L'interruption de l'aide israélienne à Gaza n'était pas seulement immorale, c'était un désastre stratégique.

Les restrictions imposées par Israël à l'aide humanitaire à Gaza constituent, avant tout, une atrocité morale . La politique israélienne depuis mars, et notamment la suspension initiale de l'aide humanitaire à destination de la bande de Gaza, allait très clairement provoquer une crise alimentaire à long terme. Il est impossible de justifier la famine intentionnelle envers les enfants.
Mais il est frappant de constater que cette politique s’est également révélée être un échec stratégique pour Israël.

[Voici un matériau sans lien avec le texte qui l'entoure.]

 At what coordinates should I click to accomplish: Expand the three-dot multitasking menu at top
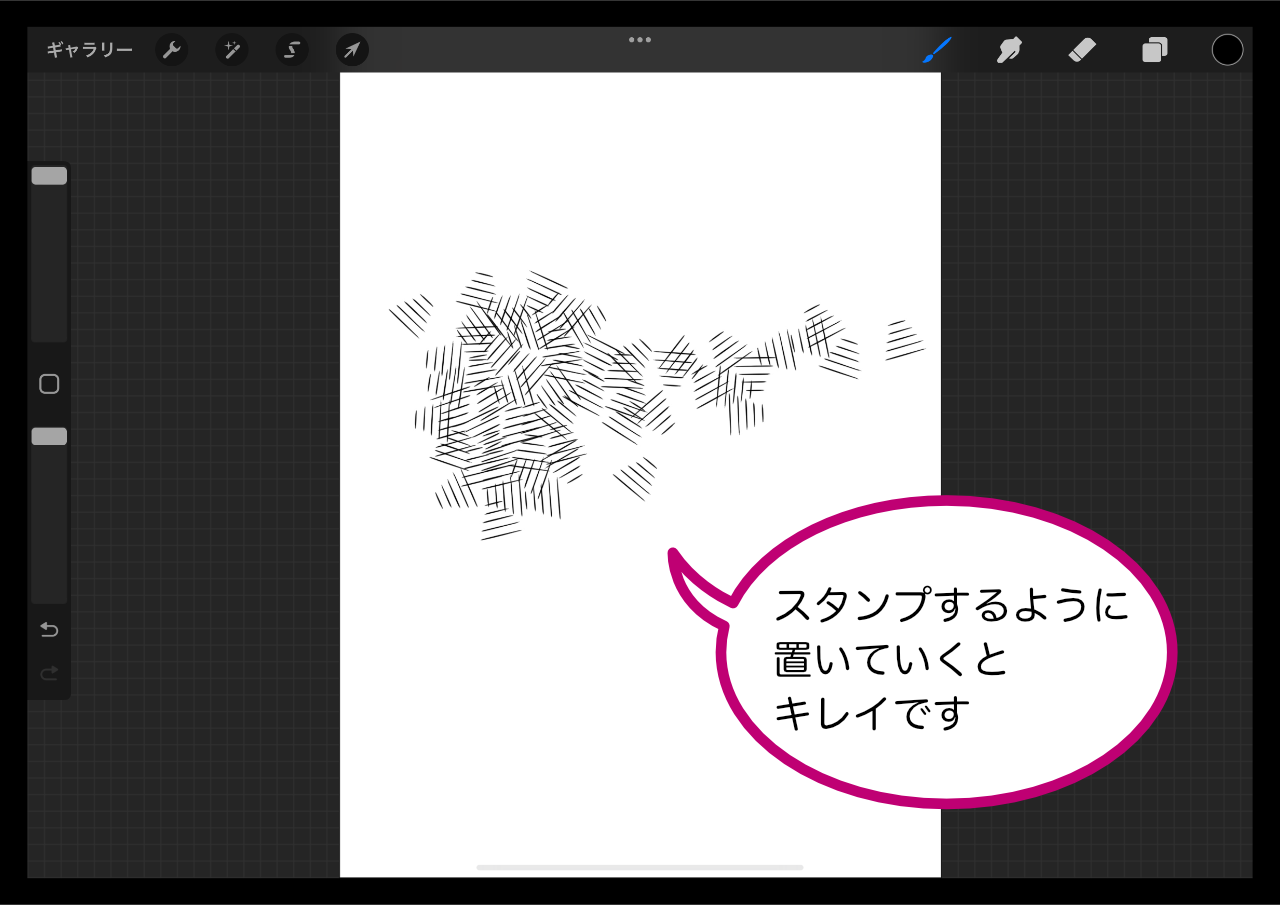(x=640, y=40)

Ses restrictions d'aide, destinées à affamer le Hamas, ont en réalité renforcé la position du groupe et lui ont conféré un nouvel avantage dans les négociations de cessez-le-feu. L'indignation internationale de la semaine dernière a incité d'importants partenaires israéliens – la France, le Royaume-Uni et le Canada – à annoncer leur soutien à la reconnaissance d'un État palestinien. Plus important encore, les souffrances à Gaza ont gravement porté atteinte à l'alliance d'Israël avec les États-Unis, s'aliénant des masses de démocrates et même certains républicains du MAGA .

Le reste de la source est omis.